AIM OF THE EXERCISE - The required output is an exact copy of the lines from the one containing "Where should I click to: Click the EnvSight" through the end of the entries below, with pictures removed.

EXTRACTED DATA -
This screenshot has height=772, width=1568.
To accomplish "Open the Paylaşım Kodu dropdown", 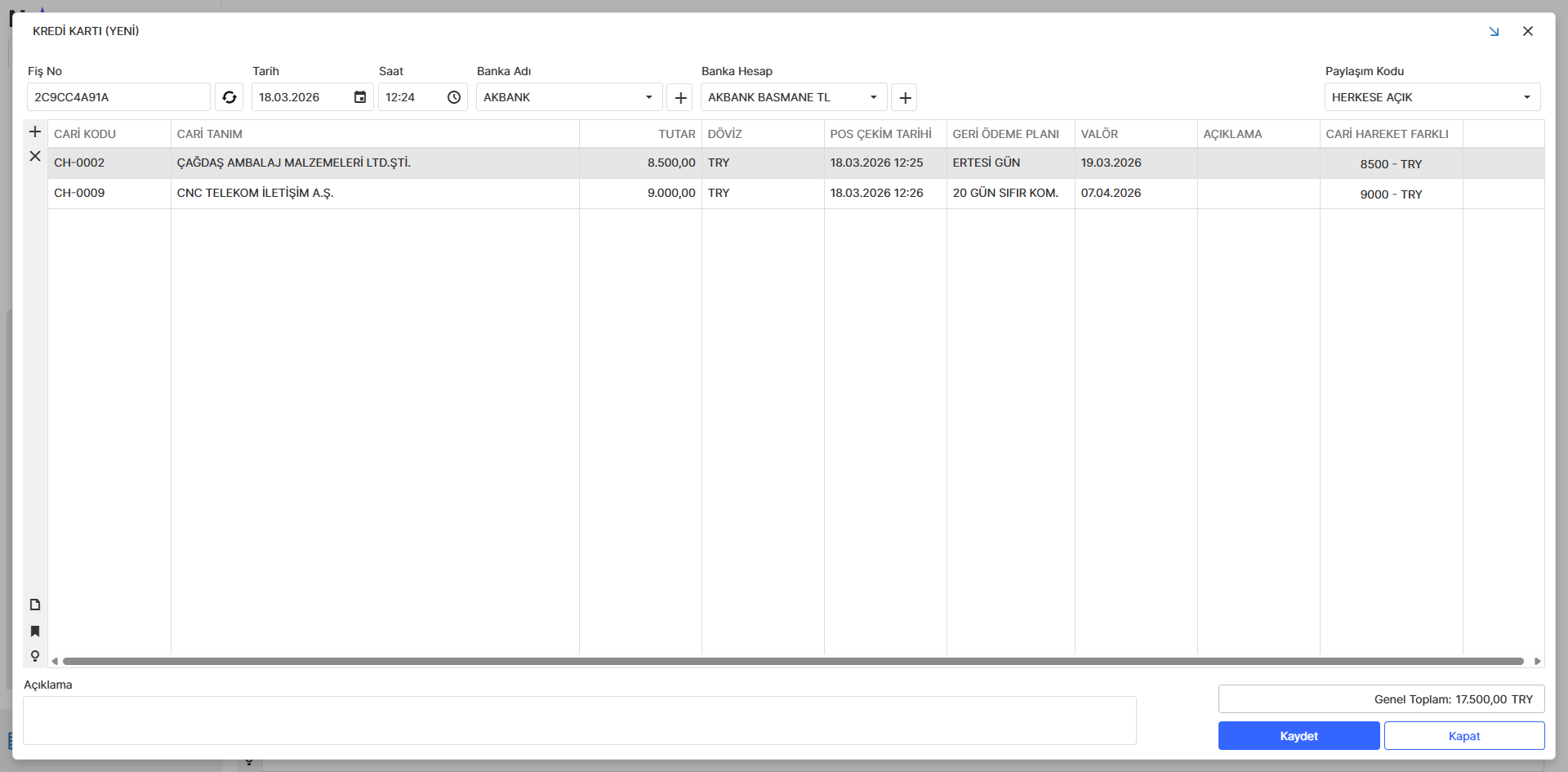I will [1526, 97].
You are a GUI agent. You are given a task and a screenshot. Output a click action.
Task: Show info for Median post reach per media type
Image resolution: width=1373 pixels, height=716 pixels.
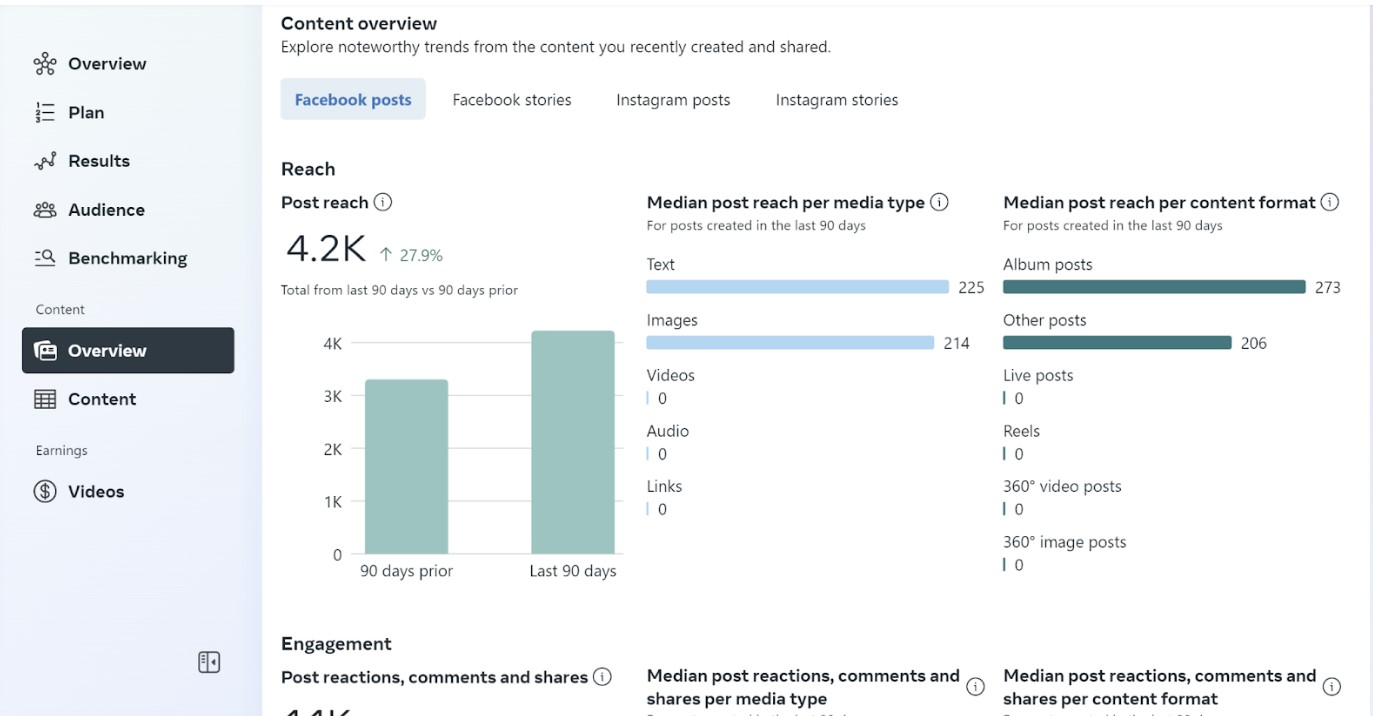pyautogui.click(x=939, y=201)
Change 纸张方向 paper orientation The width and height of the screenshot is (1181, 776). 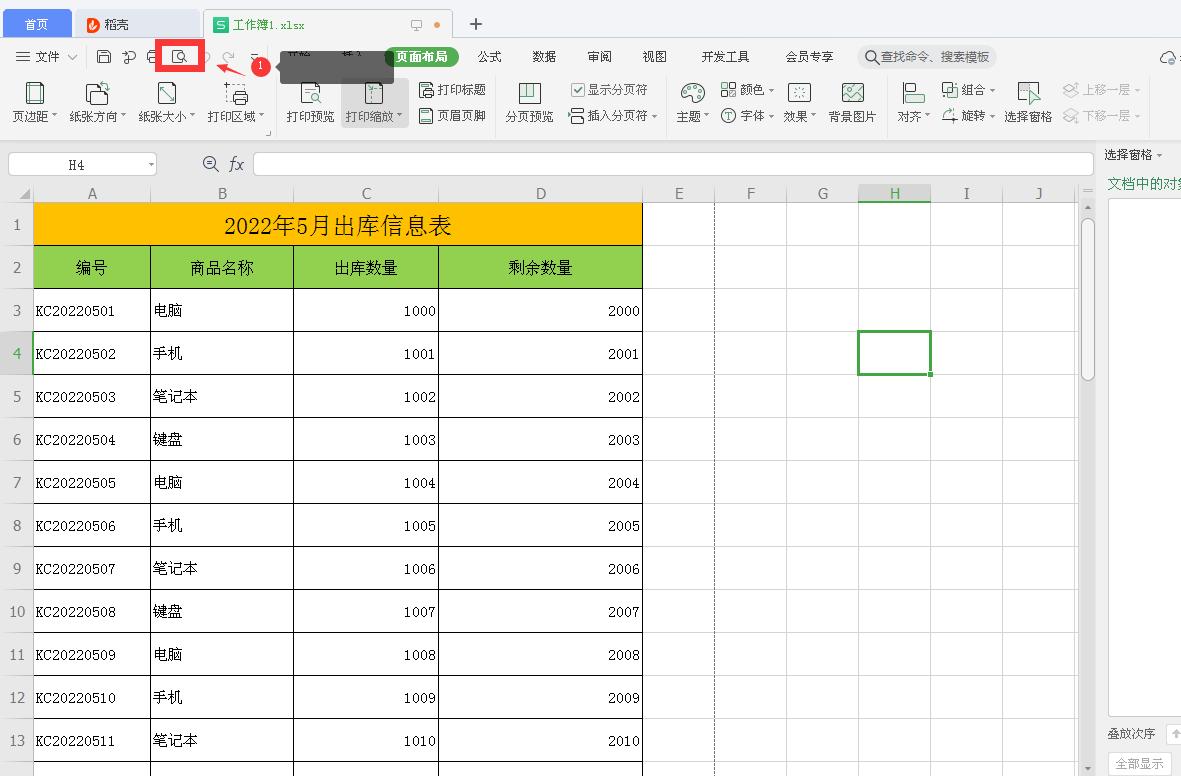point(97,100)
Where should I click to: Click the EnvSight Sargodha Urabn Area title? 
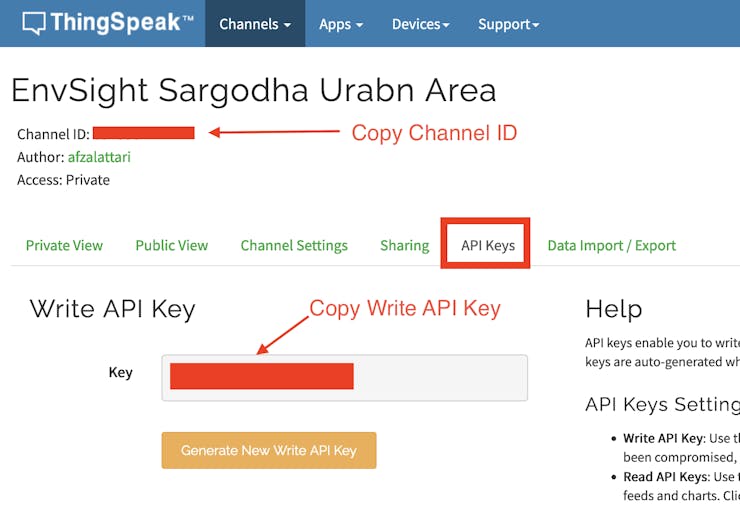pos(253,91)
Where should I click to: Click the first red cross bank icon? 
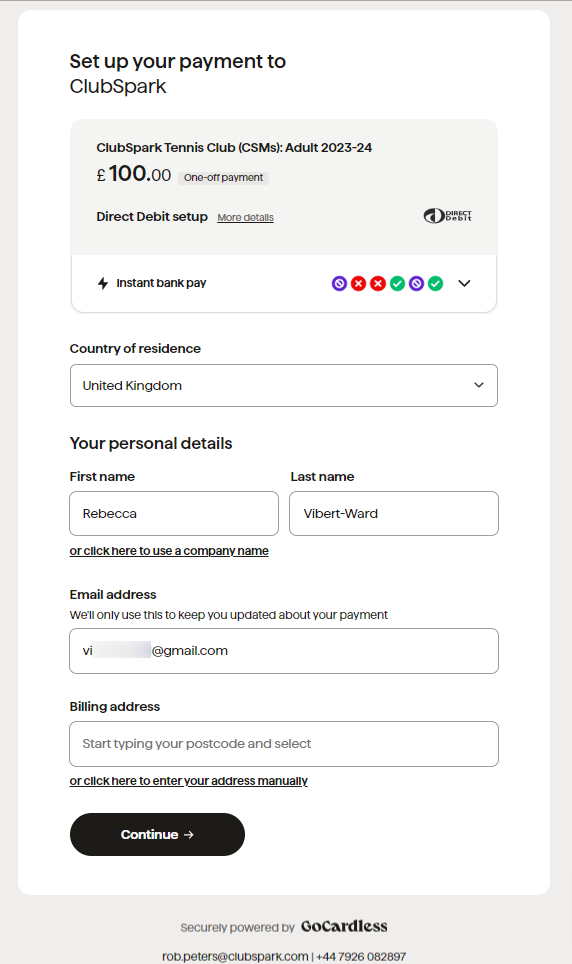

RESULT OF THE EXERCISE -
Where should I click to: Click the EnvSight Sargodha Urabn Area title? 
pos(253,91)
Where should I click to: Click the first red cross bank icon? 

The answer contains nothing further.